10) Explosive Growth.
In the next 10 years, over 500 Million PC users will use SaaS one way or the other, partly or exclusively. If a main stream application cost $50 per year and reaches 30% market share, the respective vendor would make $7.5 Billion annual recurring revenue. He may lower the price to 50Cent per year and still make $75Million. Software will become so cheap – we almost wonder whether it is even possible. Unlike predictions that the industry will consolidate after a few years like the current IT industry, SaaS will grow in variety like any other consumer industry.

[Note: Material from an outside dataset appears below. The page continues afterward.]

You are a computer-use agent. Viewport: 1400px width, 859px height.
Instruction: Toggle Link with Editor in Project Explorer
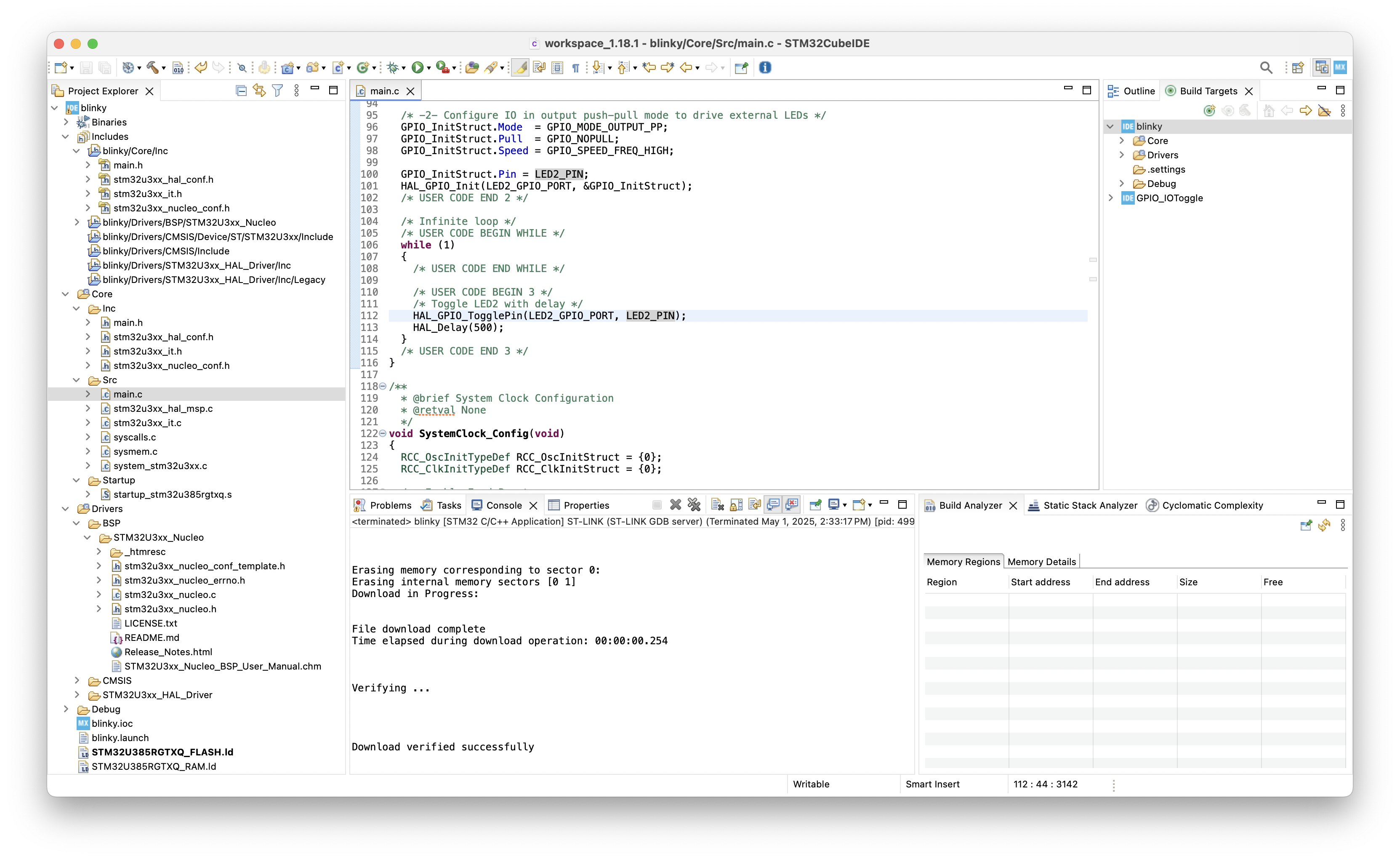click(x=260, y=90)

Plus the obvious tactical advantages such as omnipresence of the respective application on a global scale, ever faster technology improvements with less hassle of update processes, lower cost if implementation and experimenting with new solutions, new application and other reasons. It is not the software delivery model that makes a SaaS application it is the disruptive service structure, meta data and explosive growth potential.

Monday, February 06, 2006

Tanooma - building a new world

Tanooma - A new world a new engagement
As you know I'm working with a partner on a next generation Software as a Service engagement.

Dr. Timothy Chou (former president of Oracle on Demand) and I decided to continue pioneering the SaaS industry and contribute to its growth. We are currently developing the underlying infrastructure and software architecture for our new solution and also work on definitions, business model and go to market strategy. Please stay tuned for a few more weeks. If you are interested, you may register at the Tanooma site at http://www.tanooma.com/ and we will automatically inform you prior to the launch.

Both, Tim and I are working within this SaaS industry from day one. And we both share our view with many others - this industry will be more disruptive to Information Technology then any other innovation before. The interesting part about Software as a Service is, that it is more then just a new technology - it is actually more a new methodology and more importantly a new business life style.

Selling Software comes to its end. We are at the beginning of providing software based services. A SaaS company can not leave once a deal is signed - the engagement actually just begins at that point. SaaS is a new world with new aspects, new thoughts and new behaviors. SaaS provides new benefits, more simplicity but as markets grow there are more and more questions - I am currently tracking over 300 SaaS companies - end of last year I encountered about 200.

This is going to be one of the most exciting times in our industry!